> [Excerpt to read]:

----------

News Roundup Thursday 4th July 2019
News Roundup Thursday 4th July 2019
Boris Johnson plans tax-free zones around UK
Boris Johnson has said he would like to see half a dozen free ports around the UK to help boost the economy after the UK leaves the EU. Freeports are tax-free zones that can be used by manufacturers to import parts and export goods without tariffs. “They have delivered around the world, there are about 130 countries who have them. We don’t because of our membership of the EU,” he said. Jeremy Hunt also backed the proposal, which was also welcomed by the Federation of Small Businesses, which said it “would be transformational for this society, whether you are a unionist, nationalist or neither”. The Telegraph notes that one study found that seven northern England zones would boost trade by £12bn and create 150,000 jobs. However, the UK in a Changing Europe think tank warned that such zones “provide a soil for misuse of competitive advantages and attract money laundering and tax avoidance activities.& rdquo;
Boris promises to review sin taxes
Boris Johnson has pledged to review levies on products high in salt, fat or sugar claiming they unfairly penalise low-income households. Treasury chief secretary Liz Truss and a Boris supporter backed the move: “We shouldn’t punish people on low incomes who want to enjoy a treat. Instead of taxing people we should be making it easier to live a healthy life. Bye-bye nanny state.” But the proposal contradicts key Johnson supporter Matt Hancock who says the sugar tax is effective and wants to expand it to include milkshakes.
Hunt says he’ll save Scottish businesses £1,300 a year
Jeremy Hunt’s proposal to cut corporation tax to 12.5% would mean small businesses in Scotland making a profit of £20,000 would pay £1,300 less in tax than they do presently, his campaign team has said. Ahead of a leadership campaign trip through Scotland this week, Mr Hunt accused Nicola Sturgeon of creating an “antibusiness environment” and promised his plans would increase growth providing more cash for public services.
The Scotsman, Page: 9
FINANCIAL SERVICES NEWS
Cyber-incident reports from UK financial services soars
A Freedom of Information request to the FCA has revealed that there has been a sharp rise in the number of cyber-incidents reports by the UK’s financial services sector. The data revealed that the number of declared events rose from 69 in 2017 to 819 last year – a rise of more than 1,000%. Consumer banks accounted for nearly 60% of the reports submitted to the watchdog last year. The BBC contends that the spike is likely to have been driven by the introduction of the EU’s GDRP, which introduced an obligation on all organisations to report certain types of data breaches. RSM, which made the FoI request, added that it also reflected the fact that there had been an increasing number of attacks on the industry. Steven Snaith, RSM’s cyber-security specialist, commented: “One of the problems is that there are lots of freely available cyber-attack tools and knowledge that can be sourced online. There is current ly no legislation that makes possessing or developing these tools illegal and this is exacerbating the problem.”
Auditors raise red flag over Arriva
Auditors to one of the Arriva’s train operators believe plans by German owner Deutsche Bahn to sell off the business calls into question its ability to continue as a going concern. EY has inserted an “emphasis of matter” warning into its report on Arriva subsidiary Grand Central. The firm says Deutsche Bahn’s decision to explore options to sell Arriva “indicate the existence of a material uncertainty which may cast significant doubt about the company’s ability to continue as a going concern”.

----------

> [Record excerpts]:
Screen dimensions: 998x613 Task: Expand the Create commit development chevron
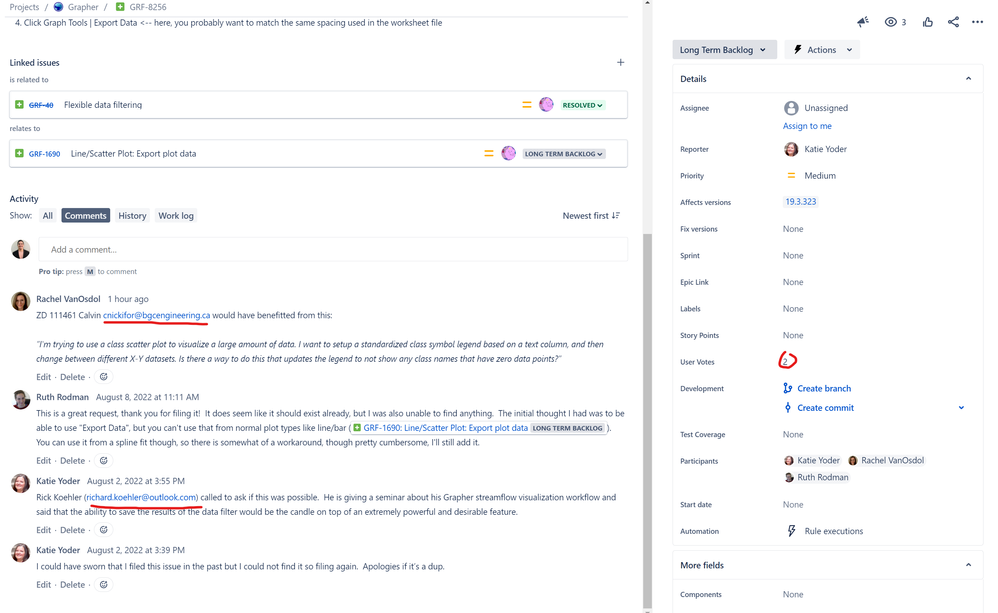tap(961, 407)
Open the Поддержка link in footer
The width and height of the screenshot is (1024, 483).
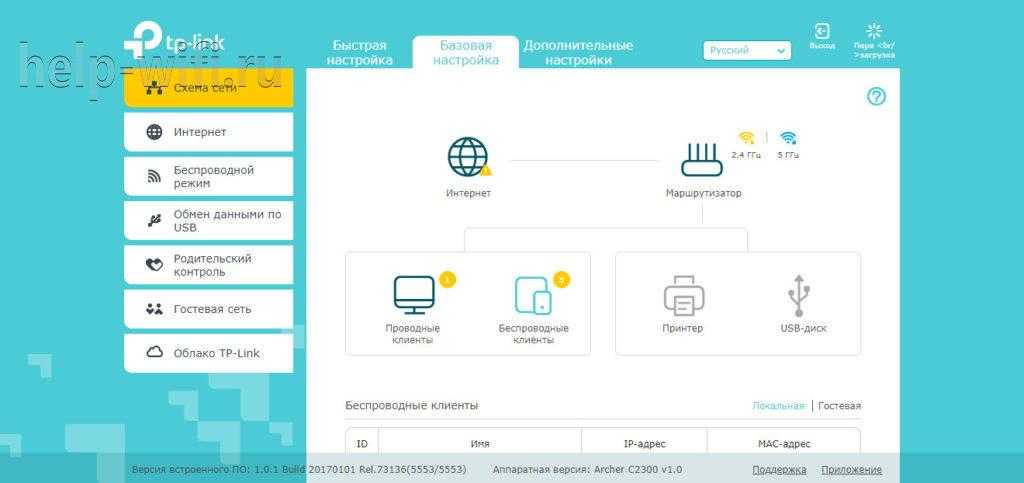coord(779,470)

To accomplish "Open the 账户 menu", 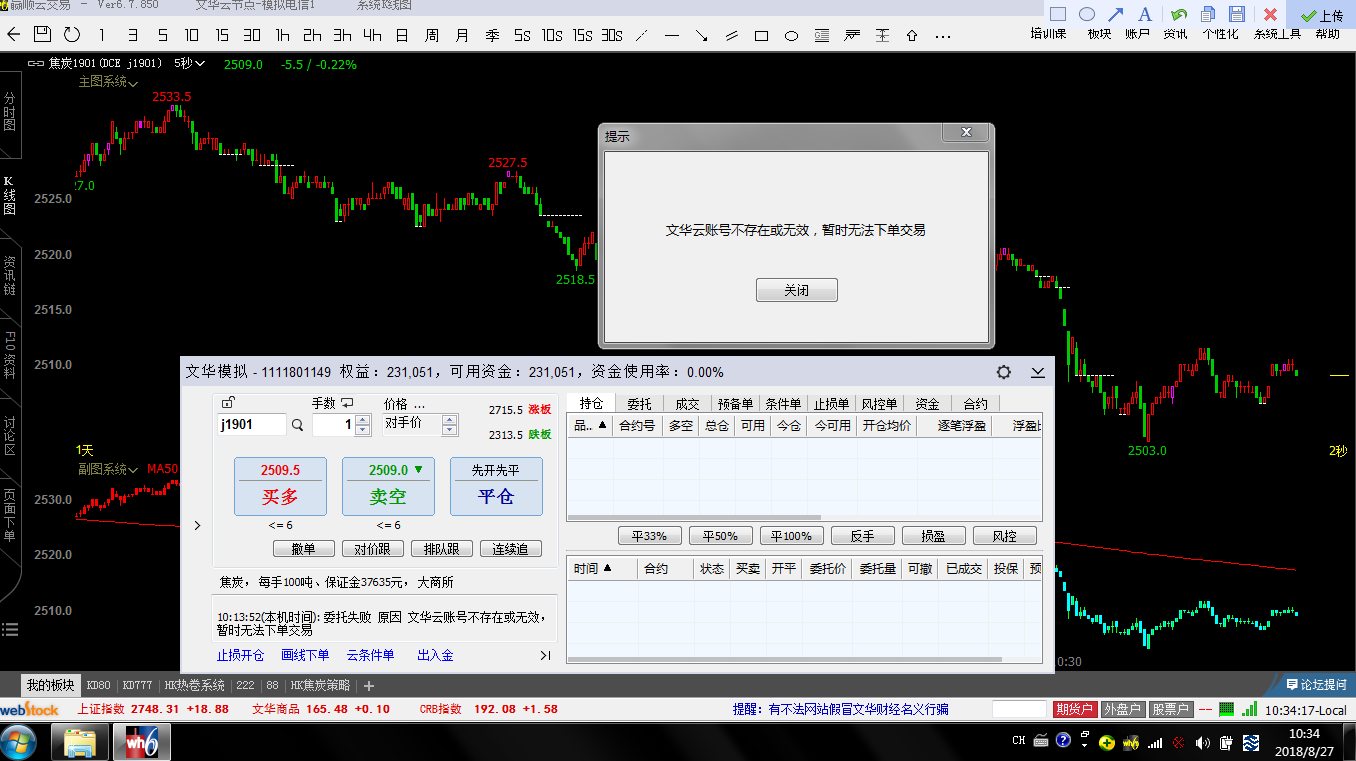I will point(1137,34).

----------

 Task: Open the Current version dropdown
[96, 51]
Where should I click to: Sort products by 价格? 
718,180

----------

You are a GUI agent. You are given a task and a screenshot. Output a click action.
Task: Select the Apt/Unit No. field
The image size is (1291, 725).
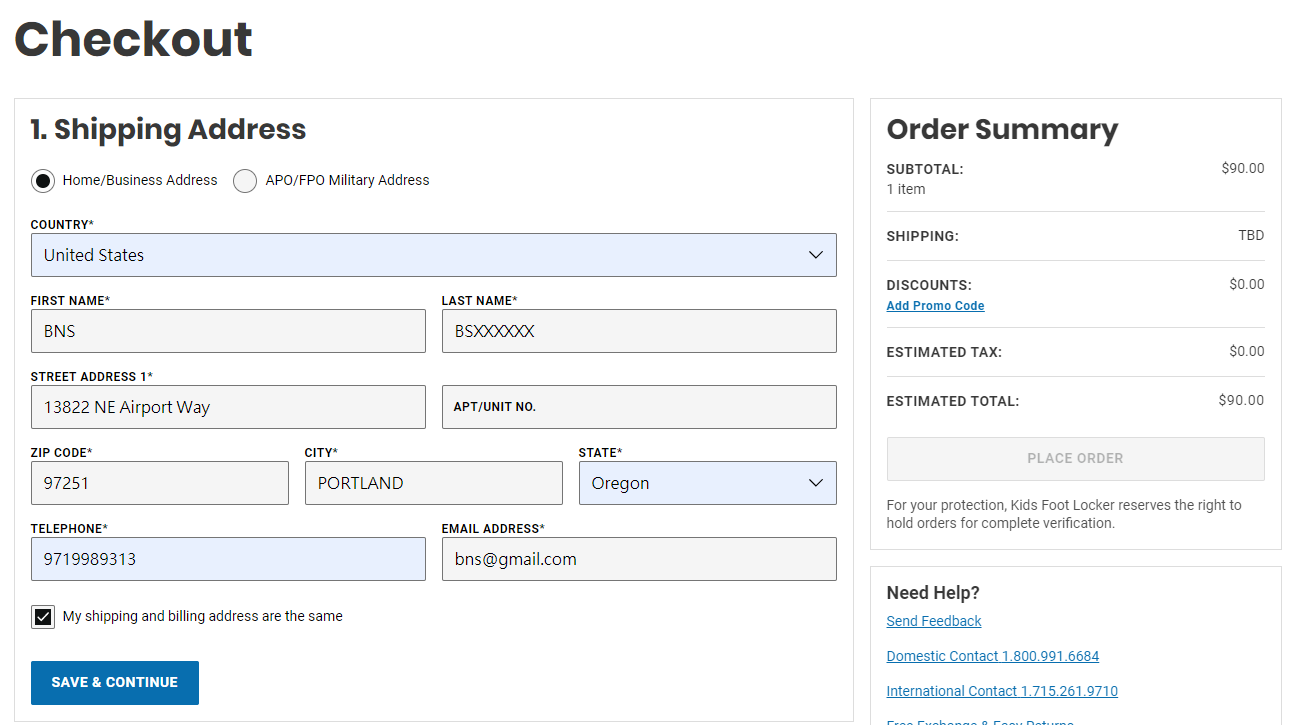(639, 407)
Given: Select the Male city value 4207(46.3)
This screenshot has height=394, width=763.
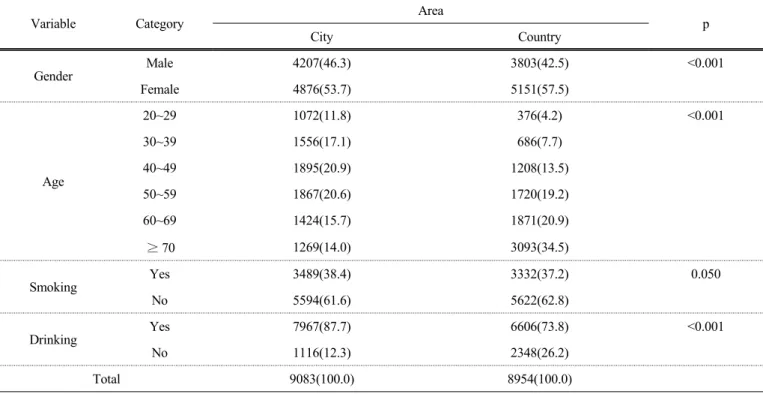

----------

> [Given problem]: Copy the news roundup again, starting with "Hunt says he’ll" and going on through "for public services.", and swap "Scotland" for "Wales" everywhere it occurs.

> [Worked solution]:
Hunt says he’ll save Scottish businesses £1,300 a year
Jeremy Hunt’s proposal to cut corporation tax to 12.5% would mean small businesses in Wales making a profit of £20,000 would pay £1,300 less in tax than they do presently, his campaign team has said. Ahead of a leadership campaign trip through Wales this week, Mr Hunt accused Nicola Sturgeon of creating an “antibusiness environment” and promised his plans would increase growth providing more cash for public services.